While the State’s unemployment rate rose from 6.4% to 7.0% between February and March,
Kaua`i’s rate rose even more dramatically from 9.2% to 10.3%; it has increased by more than 3
times since a year ago, 3.1% in March 2008.

Business closures or layoffs, and postponed openings continue to be announced:
            Monsanto will be closing their Kaua‘i seed operation as of the end of May. Although
             their 50 employees were offered employment at company facilities on the other
             islands, only one worker is relocating to remain with the company.
            The Kaua‘i Marriott announced they will close their restaurant and one of their three
             hotel towers for renovations. Approximately 150 associates will be laid off by the
             end of May with a recall scheduled for October.
            The Princeville Hotel postponed its re-opening as a 5-star St. Regis from April to July
             and now to October. Many of their 350 workers laid-off since September and
             awaiting re-call are now faced with the possibility of depleting their extended UI
             benefits while now having limited employment options.
            Other previously very successful retail establishments and restaurants continue to
             close their doors, as the most recent victims of our economic downturn.
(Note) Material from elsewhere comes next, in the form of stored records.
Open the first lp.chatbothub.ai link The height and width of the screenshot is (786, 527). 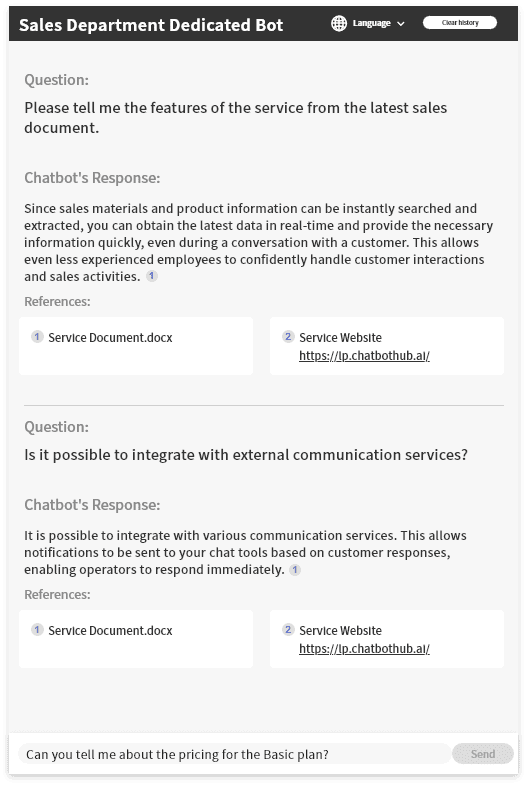coord(364,355)
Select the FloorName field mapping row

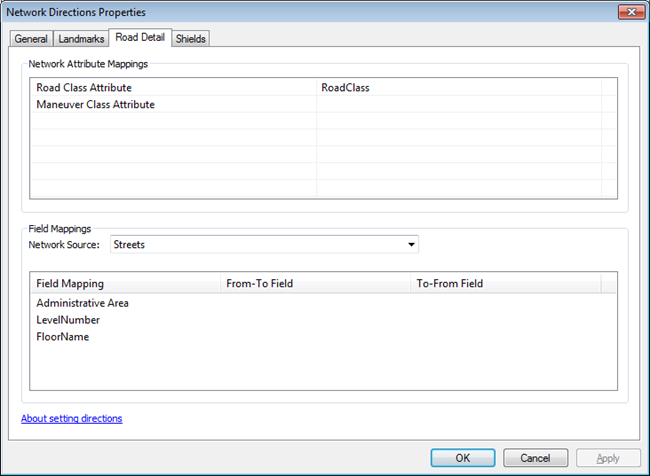(x=63, y=337)
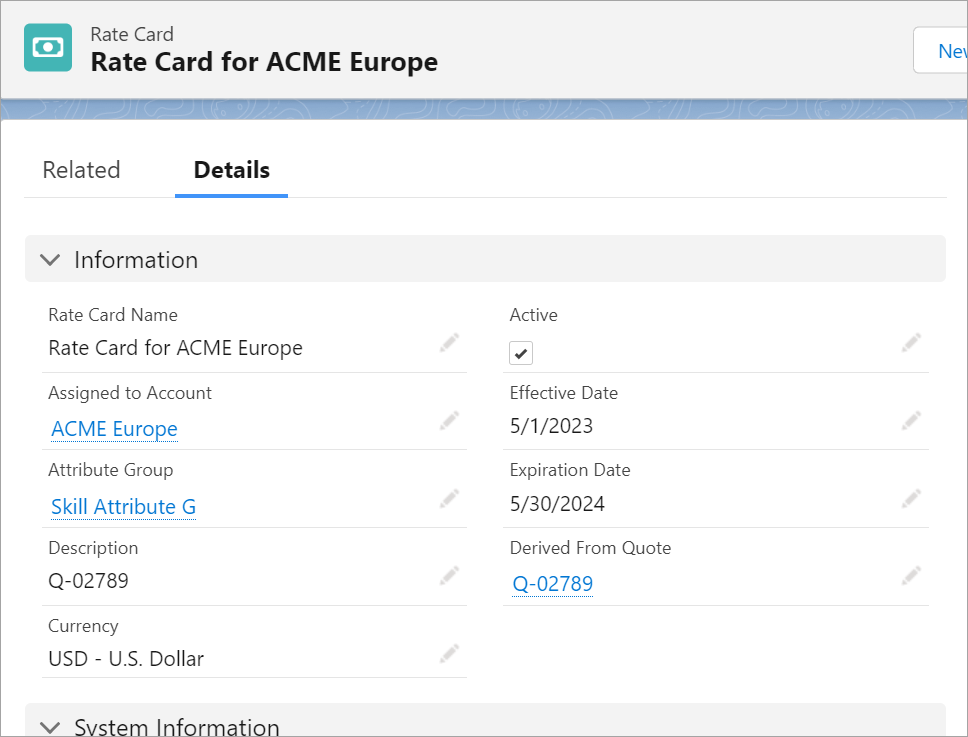Switch to the Related tab

(81, 170)
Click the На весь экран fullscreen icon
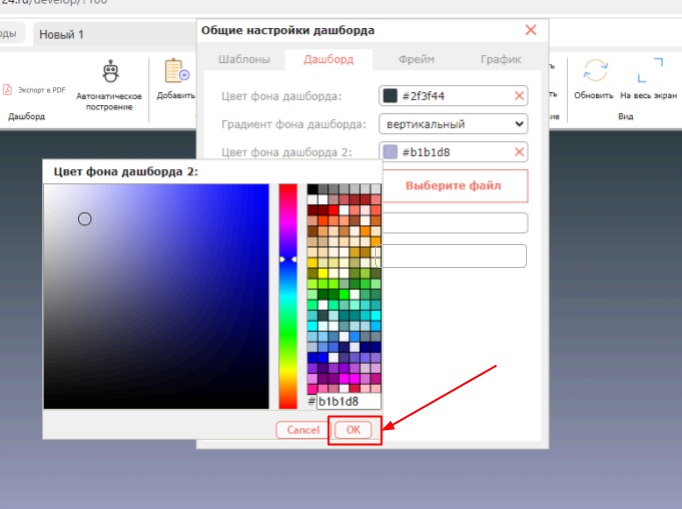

On a brighter note, there are businesses of varying sizes that have opened, or will open in the
foreseeable future around the island despite our tough economic times.
            Pink’s Creamery and Kaua‘i Nut Roasters celebrated their openings in Hanalei Town.
            Koa Kea Resort, a boutique hotel, celebrated their soft opening in April. This was a
             rebirth of the former Poī‘pū Beach Resort which had been ravaged by Hurricane Iniki
             17 years ago.
            DuPont Agro just announced it is leasing Gay and Robinson’s lands that have been in
             sugar production for generations, for seed production. It anticipates working the
             fields soon. It is anticipated DuPont will be able to hire many of the G & R field
             workers that were laid off as the fields were taken out of sugar production.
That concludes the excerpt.